Home > 3208.3, Defenses, Tactics and Strategy > Good Faith Personnel Action Causes Psyche Injury

Good Faith Personnel Action Causes Psyche Injury

Many years ago, I worked in a broom factory (not really, but go with the story).  We would carve our brooms by hand every day – it was a slow and painful process.  One day, the factory owner, Gus, decided to install fancy, shiny new machines that greatly increased the efficiency of the operation.  But the machines were new, and shiny, and scary – a lot of us took the retraining in stride, but one of my co-workers, Jasper, just couldn’t handle the new way things were being done.  And when the economy turned, and the broom factory fell on hard times, the lay offs began.

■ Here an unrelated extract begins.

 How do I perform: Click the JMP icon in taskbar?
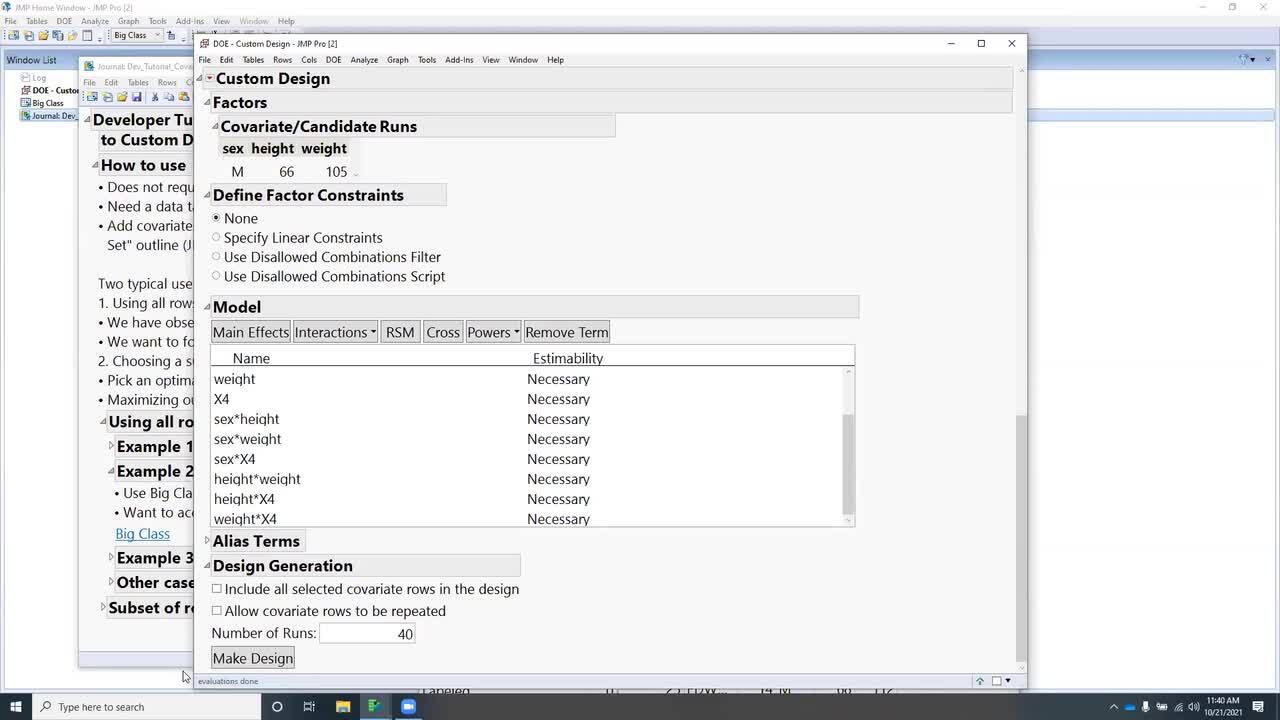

Jasper kept his job, but he just couldn’t handle the pressure of learning the new machinery and doing the work in a changing environment.  So what did Jasper do?  If your answer is anything other than filing a claim for injury to the psyche (and hypertension), including (1) additional retraining; (2) finding a different job with the broom factory; or (3) quitting and looking for a job with a more traditional broom factory, you probably are not an applicant’s attorney.

Arthur Ecker (The Tribune v. Workers’ Compensation Appeals Board, writ denied), worked for the Tribune as a circulations sales manager.  He claimed to have sustained injury to his psyche and circulatory system over an eleven month period in 2008, proceeding on a theory that the injury resulted from the stress of having to take on new job duties.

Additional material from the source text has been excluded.